The Grand Illusion … to get the most benefit from Software-as-a-Service (SaaS), it actually has to be SaaS

The Grand Illusion … to get the most benefit from Software-as-a-Service (SaaS), it actually has to be SaaS

Can any software be offered as SaaS? Absolutely, but can it offer the true promise of SaaS in terms of easy access, improved cost predictability, and ease of use? That’s another story. That’s why software users considering a move to SaaS must be informed shoppers and understand what to look for when evaluating SaaS options.

In the last article, we looked at one of the key benefits delivered by leveraging Software-as-a-Service (SaaS) that’s sometimes overlooked. SaaS can transform a business and operation if the adopter maximizes prebuilt capabilities instead of customizing legacy platforms.

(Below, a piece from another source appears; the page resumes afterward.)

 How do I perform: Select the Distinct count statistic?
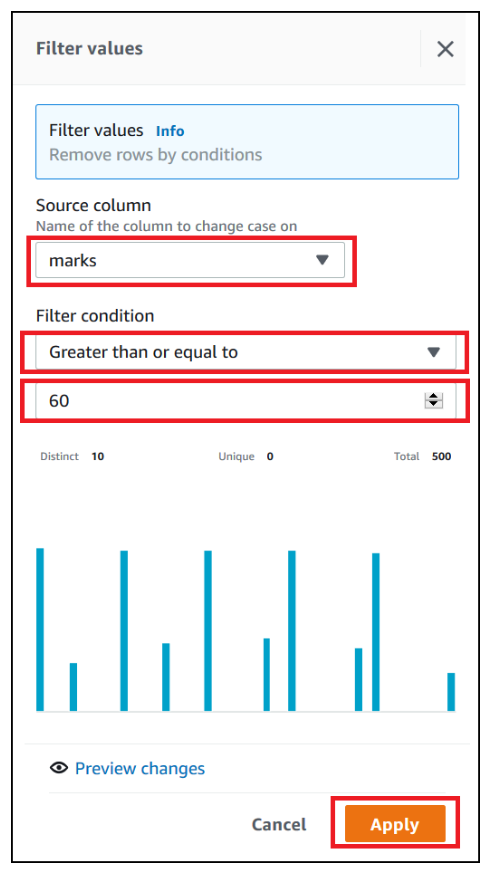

SaaS and “as a service” offerings are buzzwords across the industry. Plug “SaaS” into any browser and over 90 million results appear in less than one second. For all the media attention, the idea of SaaS is somewhat misunderstood. Before adopting SaaS, a business must recognize real SaaS from the grand illusion to gain the full benefits. Some claim to offer SaaS when in fact, they do not. It’s an illusion to offer a virtualized application running in a public cloud or dedicated data center, managed service, a new cloud native application, a payment method through subscription, or some form of any or all of these and call it SaaS. None of these options alone provide an offering that lives up to the promise of a true SaaS application.

How to tell the pretenders from the real thing: what to look for


Easy access

Can you access software with the click of a button? Can you scale up or scale down your use of the software when you need to without long delays to your business needs? Is the software upgraded seamlessly in the background with limited or zero disruption to your business? Can you access the software anywhere, anytime? Can you get quick access to new features and capabilities? These are just some of the questions to ask so you understand whether a SaaS offering is easy to access.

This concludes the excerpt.